__Problem to work on__
Every line in the data below that holds "upper" should be found and copied.

━━━ Provided data

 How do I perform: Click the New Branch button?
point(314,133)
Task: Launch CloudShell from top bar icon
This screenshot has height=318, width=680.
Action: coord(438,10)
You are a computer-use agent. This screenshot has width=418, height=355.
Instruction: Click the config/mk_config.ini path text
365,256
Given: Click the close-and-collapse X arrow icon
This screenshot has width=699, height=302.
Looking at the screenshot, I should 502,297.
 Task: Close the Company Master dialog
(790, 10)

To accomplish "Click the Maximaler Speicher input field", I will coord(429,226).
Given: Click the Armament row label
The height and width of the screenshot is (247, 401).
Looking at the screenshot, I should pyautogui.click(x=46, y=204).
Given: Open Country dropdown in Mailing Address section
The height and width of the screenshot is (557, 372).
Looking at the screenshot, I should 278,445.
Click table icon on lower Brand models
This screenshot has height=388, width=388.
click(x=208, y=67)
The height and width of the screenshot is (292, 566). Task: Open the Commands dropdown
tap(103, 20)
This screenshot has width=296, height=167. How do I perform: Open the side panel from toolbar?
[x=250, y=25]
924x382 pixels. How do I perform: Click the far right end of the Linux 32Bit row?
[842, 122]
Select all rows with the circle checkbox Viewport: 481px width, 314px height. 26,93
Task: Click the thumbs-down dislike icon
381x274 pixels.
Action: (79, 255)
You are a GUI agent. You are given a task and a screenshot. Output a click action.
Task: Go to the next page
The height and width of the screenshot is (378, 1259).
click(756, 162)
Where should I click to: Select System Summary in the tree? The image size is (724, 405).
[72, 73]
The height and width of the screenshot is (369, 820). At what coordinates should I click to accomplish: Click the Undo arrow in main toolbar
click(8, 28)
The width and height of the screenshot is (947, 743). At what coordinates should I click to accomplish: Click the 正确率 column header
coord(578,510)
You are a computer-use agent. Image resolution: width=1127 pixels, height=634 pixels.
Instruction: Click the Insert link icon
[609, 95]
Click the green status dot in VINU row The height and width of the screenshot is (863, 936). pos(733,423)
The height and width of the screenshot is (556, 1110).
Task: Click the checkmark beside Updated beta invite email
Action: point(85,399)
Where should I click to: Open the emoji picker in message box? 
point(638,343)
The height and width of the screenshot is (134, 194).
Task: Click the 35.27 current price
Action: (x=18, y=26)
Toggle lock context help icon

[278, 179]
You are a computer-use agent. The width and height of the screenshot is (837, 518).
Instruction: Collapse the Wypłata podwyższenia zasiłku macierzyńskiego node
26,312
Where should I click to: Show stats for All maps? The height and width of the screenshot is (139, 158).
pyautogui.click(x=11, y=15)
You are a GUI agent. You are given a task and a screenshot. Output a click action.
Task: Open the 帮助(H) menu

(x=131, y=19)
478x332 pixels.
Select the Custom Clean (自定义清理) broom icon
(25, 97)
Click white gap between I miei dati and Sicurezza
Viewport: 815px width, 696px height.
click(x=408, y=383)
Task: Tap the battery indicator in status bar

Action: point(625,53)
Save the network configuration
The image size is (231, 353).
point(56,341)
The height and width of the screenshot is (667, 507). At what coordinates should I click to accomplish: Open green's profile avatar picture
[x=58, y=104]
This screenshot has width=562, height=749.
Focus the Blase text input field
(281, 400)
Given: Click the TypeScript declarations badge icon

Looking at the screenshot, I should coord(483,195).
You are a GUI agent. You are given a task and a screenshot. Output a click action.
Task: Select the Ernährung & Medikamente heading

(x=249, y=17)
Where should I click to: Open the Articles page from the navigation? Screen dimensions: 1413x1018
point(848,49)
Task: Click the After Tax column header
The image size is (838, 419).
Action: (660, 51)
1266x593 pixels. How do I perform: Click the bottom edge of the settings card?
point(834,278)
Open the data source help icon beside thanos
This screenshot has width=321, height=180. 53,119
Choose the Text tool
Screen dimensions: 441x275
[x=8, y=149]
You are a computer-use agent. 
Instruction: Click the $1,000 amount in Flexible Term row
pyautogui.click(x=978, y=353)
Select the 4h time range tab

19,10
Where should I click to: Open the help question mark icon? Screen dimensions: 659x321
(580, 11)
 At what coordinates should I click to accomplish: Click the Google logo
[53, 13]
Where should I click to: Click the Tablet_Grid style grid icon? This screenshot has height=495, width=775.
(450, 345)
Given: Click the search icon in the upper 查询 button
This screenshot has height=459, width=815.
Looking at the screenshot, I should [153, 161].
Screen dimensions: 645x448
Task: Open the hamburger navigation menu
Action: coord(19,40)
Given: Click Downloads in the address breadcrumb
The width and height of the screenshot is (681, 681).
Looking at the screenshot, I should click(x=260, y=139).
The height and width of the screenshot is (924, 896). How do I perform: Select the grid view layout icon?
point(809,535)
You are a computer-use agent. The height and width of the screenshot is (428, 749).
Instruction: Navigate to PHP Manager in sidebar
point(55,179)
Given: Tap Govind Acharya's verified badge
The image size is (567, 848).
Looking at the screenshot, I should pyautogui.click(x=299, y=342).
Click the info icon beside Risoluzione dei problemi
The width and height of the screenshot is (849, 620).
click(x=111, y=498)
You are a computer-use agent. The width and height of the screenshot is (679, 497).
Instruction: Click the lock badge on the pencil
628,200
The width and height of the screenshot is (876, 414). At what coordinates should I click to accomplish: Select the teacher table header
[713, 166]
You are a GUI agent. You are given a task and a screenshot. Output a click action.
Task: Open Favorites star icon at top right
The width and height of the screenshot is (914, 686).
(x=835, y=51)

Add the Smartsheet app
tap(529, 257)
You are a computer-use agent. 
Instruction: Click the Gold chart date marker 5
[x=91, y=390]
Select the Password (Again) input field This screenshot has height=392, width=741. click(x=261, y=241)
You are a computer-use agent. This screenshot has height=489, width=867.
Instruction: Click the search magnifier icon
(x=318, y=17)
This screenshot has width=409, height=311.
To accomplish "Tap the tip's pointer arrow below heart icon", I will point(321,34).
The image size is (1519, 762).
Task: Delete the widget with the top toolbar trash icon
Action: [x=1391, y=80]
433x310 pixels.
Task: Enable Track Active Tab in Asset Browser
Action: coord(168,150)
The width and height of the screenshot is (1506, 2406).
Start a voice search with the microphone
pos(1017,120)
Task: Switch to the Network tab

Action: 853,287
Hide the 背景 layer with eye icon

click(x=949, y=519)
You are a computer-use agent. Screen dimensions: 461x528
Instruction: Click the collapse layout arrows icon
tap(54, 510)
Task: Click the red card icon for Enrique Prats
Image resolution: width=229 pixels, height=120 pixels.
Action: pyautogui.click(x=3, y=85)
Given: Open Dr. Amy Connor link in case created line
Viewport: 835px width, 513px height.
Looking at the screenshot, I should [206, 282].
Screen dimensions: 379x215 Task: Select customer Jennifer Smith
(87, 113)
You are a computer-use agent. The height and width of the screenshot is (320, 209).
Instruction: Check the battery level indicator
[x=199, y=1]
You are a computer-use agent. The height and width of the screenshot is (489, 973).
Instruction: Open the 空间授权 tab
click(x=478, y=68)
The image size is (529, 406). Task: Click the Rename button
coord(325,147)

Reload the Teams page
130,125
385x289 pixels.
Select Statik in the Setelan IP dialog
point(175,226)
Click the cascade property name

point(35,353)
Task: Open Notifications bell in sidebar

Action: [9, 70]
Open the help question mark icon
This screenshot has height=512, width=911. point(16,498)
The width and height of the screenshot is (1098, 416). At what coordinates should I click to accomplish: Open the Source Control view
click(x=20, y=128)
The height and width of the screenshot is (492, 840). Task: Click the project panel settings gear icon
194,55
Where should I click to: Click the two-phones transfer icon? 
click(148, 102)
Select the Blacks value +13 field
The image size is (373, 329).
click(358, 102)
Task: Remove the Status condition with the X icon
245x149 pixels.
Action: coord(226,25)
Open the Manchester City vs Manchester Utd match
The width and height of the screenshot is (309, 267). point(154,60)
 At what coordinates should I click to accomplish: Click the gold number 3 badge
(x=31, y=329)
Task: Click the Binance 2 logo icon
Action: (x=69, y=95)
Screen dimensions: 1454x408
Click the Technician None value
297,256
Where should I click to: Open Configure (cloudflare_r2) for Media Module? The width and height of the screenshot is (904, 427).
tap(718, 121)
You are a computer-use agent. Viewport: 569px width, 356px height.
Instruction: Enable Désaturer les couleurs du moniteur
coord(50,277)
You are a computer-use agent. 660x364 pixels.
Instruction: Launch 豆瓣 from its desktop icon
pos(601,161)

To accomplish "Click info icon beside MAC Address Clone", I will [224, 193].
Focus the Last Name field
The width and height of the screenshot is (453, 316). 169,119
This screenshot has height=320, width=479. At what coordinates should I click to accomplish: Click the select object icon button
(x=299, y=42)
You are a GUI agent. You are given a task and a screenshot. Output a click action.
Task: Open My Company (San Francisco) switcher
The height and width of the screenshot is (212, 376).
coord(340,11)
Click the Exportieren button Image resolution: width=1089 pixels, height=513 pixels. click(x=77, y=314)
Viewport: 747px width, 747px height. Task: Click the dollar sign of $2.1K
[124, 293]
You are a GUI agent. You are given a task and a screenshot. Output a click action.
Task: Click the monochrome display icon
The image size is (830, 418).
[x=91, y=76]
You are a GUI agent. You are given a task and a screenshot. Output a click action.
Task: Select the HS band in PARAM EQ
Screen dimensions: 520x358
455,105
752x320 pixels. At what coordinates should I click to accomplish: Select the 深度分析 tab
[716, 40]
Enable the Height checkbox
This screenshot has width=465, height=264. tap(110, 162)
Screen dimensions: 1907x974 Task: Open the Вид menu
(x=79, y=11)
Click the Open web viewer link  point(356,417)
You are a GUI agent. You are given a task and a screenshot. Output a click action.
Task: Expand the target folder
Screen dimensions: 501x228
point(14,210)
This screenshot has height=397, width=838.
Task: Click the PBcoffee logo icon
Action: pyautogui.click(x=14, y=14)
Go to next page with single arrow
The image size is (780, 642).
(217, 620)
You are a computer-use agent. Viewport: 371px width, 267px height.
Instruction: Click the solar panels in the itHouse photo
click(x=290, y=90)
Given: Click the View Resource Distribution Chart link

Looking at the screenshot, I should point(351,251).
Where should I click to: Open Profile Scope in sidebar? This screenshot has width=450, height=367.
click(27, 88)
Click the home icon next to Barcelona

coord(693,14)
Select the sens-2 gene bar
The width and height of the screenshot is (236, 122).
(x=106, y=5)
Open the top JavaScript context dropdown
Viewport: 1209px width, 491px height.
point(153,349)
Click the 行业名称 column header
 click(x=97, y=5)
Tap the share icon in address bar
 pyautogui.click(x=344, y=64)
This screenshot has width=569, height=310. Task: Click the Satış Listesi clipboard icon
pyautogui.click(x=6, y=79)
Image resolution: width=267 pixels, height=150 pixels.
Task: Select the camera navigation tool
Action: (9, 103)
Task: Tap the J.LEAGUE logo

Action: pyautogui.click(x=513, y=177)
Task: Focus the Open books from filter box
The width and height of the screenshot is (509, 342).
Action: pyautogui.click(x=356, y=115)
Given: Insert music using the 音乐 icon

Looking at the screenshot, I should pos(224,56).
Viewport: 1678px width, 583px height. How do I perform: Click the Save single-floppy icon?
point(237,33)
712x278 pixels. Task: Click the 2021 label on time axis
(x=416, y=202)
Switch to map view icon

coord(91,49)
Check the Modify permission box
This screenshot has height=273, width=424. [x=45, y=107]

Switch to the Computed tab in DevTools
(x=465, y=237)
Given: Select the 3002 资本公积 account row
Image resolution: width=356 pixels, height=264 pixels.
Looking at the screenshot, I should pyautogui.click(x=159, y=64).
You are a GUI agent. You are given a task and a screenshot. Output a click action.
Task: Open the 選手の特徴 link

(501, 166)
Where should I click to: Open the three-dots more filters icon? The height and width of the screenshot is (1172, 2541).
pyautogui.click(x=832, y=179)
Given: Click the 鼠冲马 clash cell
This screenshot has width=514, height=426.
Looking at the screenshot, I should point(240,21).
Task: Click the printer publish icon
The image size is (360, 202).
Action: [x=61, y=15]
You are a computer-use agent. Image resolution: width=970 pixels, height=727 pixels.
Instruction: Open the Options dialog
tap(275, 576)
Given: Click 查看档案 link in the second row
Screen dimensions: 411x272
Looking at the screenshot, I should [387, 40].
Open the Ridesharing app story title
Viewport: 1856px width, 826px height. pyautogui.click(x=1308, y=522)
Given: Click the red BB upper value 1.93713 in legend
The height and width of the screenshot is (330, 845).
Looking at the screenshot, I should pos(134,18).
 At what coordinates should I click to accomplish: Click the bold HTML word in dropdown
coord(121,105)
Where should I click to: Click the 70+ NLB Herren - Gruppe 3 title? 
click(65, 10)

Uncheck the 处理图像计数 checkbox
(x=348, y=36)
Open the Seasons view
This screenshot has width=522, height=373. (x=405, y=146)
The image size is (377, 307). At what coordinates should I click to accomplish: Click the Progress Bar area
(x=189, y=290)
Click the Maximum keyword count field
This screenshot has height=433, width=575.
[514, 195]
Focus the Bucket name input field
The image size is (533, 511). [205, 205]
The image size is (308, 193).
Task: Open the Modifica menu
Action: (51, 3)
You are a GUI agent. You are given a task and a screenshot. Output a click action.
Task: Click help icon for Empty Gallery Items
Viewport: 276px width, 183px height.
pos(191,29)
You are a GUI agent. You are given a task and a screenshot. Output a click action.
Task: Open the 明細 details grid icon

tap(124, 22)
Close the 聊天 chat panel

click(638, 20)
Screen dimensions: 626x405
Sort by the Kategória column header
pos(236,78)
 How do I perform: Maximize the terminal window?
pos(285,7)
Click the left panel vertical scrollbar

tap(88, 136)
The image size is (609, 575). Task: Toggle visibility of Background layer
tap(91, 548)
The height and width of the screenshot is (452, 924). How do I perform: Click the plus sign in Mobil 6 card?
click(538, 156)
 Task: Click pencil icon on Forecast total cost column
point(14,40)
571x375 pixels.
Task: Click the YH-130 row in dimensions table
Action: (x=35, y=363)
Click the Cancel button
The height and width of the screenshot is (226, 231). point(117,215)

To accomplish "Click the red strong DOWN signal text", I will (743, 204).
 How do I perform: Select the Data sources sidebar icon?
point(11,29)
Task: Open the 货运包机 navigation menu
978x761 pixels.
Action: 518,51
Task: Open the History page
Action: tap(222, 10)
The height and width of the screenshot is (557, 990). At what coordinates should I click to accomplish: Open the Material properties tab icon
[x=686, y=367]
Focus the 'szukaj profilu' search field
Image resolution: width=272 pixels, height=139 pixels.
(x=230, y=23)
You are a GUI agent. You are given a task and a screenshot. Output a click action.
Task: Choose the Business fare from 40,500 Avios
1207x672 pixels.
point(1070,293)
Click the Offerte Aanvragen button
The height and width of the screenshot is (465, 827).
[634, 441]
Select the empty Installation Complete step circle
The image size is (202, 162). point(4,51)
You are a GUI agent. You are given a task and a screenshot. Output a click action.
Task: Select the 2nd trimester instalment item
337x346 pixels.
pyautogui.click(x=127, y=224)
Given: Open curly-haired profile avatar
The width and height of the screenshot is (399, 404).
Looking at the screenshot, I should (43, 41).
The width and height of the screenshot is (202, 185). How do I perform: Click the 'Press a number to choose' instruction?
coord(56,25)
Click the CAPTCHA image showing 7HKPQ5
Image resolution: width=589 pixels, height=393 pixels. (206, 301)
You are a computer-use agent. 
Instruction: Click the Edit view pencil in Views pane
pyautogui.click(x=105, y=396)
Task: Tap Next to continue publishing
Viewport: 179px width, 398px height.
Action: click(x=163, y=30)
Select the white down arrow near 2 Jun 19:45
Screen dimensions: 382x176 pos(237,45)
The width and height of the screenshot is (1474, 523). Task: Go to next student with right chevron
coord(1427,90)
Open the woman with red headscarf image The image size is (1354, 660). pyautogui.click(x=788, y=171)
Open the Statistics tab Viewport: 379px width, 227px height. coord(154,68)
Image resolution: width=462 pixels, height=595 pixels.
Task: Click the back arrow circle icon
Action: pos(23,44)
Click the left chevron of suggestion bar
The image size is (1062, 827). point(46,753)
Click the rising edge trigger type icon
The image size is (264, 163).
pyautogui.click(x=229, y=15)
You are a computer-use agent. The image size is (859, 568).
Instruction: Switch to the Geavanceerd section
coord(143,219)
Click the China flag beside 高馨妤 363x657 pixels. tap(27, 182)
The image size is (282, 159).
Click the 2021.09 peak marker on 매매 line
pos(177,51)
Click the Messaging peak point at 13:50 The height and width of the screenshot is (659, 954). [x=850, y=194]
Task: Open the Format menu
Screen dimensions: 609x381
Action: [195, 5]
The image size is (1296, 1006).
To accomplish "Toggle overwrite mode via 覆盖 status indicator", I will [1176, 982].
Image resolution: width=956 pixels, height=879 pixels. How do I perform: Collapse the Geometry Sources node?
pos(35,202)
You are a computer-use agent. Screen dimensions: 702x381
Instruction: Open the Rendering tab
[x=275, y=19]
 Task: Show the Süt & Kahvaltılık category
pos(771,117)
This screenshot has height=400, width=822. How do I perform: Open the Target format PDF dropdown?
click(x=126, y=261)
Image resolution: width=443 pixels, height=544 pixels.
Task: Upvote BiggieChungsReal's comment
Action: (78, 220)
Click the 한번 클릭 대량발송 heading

━━━━━━

__Written solution__
Given: Click the search icon in the upper 查询 button
Given: Click the red BB upper value 1.93713 in legend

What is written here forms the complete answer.